- **Work instruction 1**
In the piece on consumer thinking and self-worth below, translate this sentence into Spanish: "Comments I have heard from a number of other people convince me that this is definitely so."
- **Work instruction 2**
Please carry on with the piece on consumer thinking and self-worth below, picking up right after its final sentence.

- **Selected excerpt**
:::

I had a disconcerting conversation recently with a former therapy client who was trying to decide whether or not to marry the woman he had been living with for some time. The woman in question possessed all the qualities he had already decided were essential in a life partner—except that she was not as pretty as some women he had dated. His dilemma was whether or not to continue “shopping around” for what he called a “complete package.” He said he was a little afraid to do that, though, because, as he assured me, in most ways she was a real “find.”

 

Only a few weeks after my conversation with this man, I had an equally disturbing talk with an elderly woman seated beside me on a long plane trip. When she asked what I do for a living and I responded that I am a psychologist, she immediately began to speak negatively about herself. She told me how much more “valuable” I am in society than she; all she had done with her life was get married, take care of a house and raise five children. When I suggested that parenting five children seemed like a very important and difficult task to me and certainly one to be proud of, she insisted that she really wasn’t “worth” much because she never even worked outside the home. “I never earned a cent of money my whole life,” she said. “It’s no wonder that my husband used to say that it ‘cost’ him a lot to keep me and the children. I know he sometimes questioned if we were worth the ‘price.’” My reassurance did nothing to change this woman’s mind about her “value” as a wife and mother, much less as a human being.

Reflecting on my former client’s words and those of the woman on the plane has made me wonder how much our attitude about ourselves and others is affected by the consumer mentality that permeates our culture. Comments I have heard from a number of other people convince me that this is definitely so. I remember a friend of one of my sisters who was surprised that he had to work on his marriage, having assumed that they had completed the “deal” on their wedding day. He had not expected that he would have to “pay” more for his relationship by going to marriage counseling. (I once saw a battered woman for therapy who said she had married her husband because she had gotten no better “offers” and didn’t see herself as much of a “bargain” anyway.)

:::

- **Material supplied**
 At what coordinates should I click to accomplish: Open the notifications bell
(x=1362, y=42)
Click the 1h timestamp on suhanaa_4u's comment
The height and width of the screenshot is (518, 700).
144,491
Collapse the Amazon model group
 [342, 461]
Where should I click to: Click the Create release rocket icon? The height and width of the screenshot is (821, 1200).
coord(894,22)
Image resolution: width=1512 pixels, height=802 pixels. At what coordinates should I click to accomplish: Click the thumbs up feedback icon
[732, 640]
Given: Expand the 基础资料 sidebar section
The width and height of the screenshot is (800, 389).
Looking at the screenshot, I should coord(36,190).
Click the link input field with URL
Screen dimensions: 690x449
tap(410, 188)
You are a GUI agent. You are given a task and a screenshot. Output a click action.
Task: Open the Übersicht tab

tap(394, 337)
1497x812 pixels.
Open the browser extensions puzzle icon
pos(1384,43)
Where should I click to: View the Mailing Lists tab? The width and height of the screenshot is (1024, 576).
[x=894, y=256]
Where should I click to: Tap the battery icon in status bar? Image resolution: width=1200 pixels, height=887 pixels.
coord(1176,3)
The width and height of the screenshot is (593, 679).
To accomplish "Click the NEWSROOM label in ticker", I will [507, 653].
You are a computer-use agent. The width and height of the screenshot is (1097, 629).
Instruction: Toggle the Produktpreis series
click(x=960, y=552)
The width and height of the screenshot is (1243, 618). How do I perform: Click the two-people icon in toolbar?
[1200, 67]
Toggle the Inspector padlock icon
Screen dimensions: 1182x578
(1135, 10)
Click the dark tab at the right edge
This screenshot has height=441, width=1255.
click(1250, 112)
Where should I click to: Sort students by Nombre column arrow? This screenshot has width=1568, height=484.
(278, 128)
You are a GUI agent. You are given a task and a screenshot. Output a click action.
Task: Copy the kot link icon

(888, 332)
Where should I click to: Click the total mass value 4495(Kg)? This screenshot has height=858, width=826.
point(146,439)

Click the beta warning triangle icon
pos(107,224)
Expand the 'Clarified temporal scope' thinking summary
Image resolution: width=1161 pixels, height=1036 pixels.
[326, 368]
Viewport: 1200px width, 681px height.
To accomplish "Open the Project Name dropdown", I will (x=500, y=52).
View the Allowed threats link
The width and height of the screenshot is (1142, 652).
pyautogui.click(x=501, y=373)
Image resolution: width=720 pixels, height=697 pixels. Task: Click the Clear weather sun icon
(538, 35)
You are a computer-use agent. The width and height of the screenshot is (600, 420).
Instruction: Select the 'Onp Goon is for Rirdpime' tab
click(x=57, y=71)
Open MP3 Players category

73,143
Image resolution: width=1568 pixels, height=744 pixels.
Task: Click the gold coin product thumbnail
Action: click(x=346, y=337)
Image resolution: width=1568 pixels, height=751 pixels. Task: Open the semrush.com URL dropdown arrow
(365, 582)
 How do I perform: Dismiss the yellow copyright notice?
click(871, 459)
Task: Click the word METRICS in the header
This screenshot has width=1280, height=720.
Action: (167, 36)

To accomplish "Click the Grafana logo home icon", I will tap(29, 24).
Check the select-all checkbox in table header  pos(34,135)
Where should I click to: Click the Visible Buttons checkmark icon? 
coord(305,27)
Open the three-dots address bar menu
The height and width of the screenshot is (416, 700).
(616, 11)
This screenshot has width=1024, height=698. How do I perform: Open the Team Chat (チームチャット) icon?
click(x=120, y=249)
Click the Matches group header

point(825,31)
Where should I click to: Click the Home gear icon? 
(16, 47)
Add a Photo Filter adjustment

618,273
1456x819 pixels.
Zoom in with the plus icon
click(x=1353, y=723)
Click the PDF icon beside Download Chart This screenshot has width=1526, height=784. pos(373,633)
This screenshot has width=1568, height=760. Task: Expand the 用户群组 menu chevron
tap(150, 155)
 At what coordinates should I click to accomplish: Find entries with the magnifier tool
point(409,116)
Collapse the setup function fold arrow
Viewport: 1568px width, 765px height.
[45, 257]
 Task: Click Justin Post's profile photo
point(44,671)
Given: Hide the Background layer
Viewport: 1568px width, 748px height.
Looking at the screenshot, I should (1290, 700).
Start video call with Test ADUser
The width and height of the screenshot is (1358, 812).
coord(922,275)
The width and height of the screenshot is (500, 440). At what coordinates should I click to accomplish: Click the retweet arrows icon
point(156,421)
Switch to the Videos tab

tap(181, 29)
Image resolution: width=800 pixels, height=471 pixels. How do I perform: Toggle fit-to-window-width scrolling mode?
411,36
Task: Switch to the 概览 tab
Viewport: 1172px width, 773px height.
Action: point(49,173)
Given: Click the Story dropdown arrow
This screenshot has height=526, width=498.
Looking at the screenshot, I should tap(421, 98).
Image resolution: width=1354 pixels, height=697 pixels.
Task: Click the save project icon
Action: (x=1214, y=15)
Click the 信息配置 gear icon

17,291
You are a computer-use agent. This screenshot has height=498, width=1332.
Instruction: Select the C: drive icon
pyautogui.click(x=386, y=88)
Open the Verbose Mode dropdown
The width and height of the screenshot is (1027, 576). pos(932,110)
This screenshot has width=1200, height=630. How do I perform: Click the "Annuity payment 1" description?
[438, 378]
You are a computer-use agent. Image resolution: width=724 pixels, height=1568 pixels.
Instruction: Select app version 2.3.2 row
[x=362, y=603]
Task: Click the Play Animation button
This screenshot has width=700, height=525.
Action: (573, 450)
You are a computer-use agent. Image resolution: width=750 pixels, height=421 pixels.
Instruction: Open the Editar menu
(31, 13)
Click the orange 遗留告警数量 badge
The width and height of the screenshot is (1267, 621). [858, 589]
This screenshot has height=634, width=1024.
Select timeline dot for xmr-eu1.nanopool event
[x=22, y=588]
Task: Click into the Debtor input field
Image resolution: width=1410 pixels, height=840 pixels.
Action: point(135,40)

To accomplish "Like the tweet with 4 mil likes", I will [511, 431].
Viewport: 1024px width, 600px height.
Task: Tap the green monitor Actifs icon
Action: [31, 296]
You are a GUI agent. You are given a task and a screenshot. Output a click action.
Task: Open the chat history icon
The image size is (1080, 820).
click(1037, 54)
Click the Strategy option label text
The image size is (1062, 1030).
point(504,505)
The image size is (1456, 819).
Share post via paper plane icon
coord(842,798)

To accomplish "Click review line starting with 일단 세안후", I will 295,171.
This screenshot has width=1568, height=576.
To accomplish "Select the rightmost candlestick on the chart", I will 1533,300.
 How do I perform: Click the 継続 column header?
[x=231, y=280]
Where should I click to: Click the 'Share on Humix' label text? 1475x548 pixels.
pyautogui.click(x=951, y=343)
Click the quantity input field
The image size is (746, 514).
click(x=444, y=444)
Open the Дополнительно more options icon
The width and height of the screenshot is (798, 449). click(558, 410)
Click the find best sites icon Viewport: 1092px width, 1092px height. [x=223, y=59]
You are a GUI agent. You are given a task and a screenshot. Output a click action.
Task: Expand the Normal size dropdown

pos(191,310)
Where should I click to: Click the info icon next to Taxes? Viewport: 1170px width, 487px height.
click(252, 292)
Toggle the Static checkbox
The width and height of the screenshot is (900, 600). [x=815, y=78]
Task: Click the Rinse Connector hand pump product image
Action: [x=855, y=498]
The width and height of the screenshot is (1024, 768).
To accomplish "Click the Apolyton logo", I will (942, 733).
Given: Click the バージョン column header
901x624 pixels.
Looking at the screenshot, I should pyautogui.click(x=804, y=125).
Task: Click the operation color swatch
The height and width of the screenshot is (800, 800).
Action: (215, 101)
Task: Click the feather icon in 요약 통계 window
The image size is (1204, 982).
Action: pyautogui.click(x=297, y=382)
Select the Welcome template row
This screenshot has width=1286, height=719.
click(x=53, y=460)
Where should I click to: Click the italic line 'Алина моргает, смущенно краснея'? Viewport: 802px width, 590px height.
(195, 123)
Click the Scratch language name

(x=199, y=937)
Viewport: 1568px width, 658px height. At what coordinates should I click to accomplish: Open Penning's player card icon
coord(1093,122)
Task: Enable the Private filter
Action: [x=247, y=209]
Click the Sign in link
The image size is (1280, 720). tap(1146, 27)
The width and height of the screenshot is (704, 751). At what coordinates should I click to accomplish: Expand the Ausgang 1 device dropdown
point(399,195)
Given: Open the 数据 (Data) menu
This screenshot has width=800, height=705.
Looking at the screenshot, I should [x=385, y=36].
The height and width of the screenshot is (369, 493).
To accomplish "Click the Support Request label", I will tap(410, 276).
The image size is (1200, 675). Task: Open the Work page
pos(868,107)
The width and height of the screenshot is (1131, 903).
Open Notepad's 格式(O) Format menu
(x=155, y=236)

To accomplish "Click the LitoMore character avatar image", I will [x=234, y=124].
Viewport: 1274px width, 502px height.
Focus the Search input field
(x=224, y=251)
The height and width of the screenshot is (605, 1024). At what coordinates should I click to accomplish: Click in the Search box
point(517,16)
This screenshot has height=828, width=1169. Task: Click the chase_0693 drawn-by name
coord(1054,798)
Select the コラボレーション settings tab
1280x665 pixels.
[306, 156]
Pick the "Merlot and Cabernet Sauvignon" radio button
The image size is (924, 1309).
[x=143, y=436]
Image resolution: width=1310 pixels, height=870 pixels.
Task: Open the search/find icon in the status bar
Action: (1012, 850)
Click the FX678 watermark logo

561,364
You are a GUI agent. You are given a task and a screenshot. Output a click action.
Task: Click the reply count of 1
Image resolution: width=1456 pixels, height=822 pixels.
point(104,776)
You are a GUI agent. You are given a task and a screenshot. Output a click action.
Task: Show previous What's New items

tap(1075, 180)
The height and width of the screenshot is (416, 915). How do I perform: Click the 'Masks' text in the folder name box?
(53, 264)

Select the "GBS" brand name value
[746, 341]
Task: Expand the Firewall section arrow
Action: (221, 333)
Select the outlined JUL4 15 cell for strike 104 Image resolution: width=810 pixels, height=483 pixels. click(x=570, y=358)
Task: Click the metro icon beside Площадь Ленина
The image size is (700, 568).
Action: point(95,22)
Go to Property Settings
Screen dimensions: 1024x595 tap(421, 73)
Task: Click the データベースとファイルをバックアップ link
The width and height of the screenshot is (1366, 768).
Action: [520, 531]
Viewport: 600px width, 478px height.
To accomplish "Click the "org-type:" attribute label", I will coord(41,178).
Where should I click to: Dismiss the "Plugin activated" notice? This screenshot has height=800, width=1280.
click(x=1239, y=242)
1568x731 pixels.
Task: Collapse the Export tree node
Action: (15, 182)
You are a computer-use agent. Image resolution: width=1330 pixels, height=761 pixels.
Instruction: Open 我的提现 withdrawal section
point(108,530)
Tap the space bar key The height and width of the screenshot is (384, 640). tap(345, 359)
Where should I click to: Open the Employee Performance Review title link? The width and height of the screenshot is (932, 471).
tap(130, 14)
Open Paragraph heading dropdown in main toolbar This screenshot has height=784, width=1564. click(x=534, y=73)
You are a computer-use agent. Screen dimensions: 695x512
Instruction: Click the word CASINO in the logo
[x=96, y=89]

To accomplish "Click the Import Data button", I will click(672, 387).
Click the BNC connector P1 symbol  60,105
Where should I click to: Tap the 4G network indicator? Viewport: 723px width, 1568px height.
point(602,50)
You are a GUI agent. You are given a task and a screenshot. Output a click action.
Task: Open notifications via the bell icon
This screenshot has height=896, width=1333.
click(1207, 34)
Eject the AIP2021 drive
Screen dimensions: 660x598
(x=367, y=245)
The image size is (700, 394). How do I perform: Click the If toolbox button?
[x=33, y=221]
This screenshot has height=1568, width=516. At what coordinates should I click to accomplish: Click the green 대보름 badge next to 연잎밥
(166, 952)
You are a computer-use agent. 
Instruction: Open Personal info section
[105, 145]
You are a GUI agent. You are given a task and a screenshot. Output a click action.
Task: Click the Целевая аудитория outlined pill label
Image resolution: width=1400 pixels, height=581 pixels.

:::

- **Answer 1**
Los comentarios que he escuchado de varias otras personas me convencen de que esto es definitivamente así.

- **Answer 2**
Perhaps the most disheartening remark came from the man who told me he was looking for a “luxury item” in a wife, since he needed someone to make him look good with his colleagues. “She has to look like a million bucks,” he said calmly, with no hint of embarrassment.

Surely our speech betrays us. We tend, unwittingly or not, often to evaluate ourselves and other people much as we assess an object we are considering for purchase. And the advertising industry seems intent on encouraging us to do just that—to make our goal in life the attainment of the best, the latest, the bargain, the most. What is even more distressing is the implication that people can be acquired in the same way: if one buys the automobile shown on the TV screen, he also gets the woman draped across it; if one smokes a certain cigarette, she will soon be coupled with the handsome male puffing it on the overhead billboard.

If we treat people like possessions that we can judge and procure, it is not surprising that we can, with equal ease, discard them when they no longer suit us. The number of broken relationships around us attests to the facility with which we throw away what is not working, what does not fit, what is past its prime. Any similarity between viewing people in this manner and “love” seems coincidental.

But perhaps love, the kind Jesus encouraged, is the only force strong enough to reverse our consumer approach to others. Defining that kind of love would be no small task, but we can be certain at least that it must be more than a transitory feeling that changes when the “price” is too high. Love must be a decision, an act of the will.

It must be more than a feeling if it is to endure, since feelings are not lasting. They come and go, wax and wane. Feelings are, after all, not facts. They are, rather, like visitors who arrive and leave when they please. Feelings cannot be counted on for predictability or permanence any more than visitors stay or go when we might wish.

But love is not transitory or unpredictable; love is a choice to be faithful, to endure, without counting the “cost.” It is a decision that remains constant underneath the myriad feelings one has at different times toward those one loves.

I have seen many people who epitomize that kind of loving: the couple determined to grow closer despite the deaths of two of their children, and did; a woman who left her alcoholic husband until he agreed to get help; a sister who spends her days praying with cancer patients and their loved ones; a friend who answered my question about why, being no animal lover, she had just purchased a dog for her daughter by saying, “I love Kate; Kate loves the dog.” None of these people talk about the “cost” of their relationships, the “price” they have to pay for being connected with the people in their lives or the better “bargain” they might have found elsewhere.

As we struggle to deafen our ears to the voices in our consumer culture that urge us to look for the best buy, purchase the latest model and discard what does not satisfy our most recent whim, we can take hope from those around us who have already learned what Jesus came to teach us—namely, that every person is “priceless,” every loving relationship a “bargain.”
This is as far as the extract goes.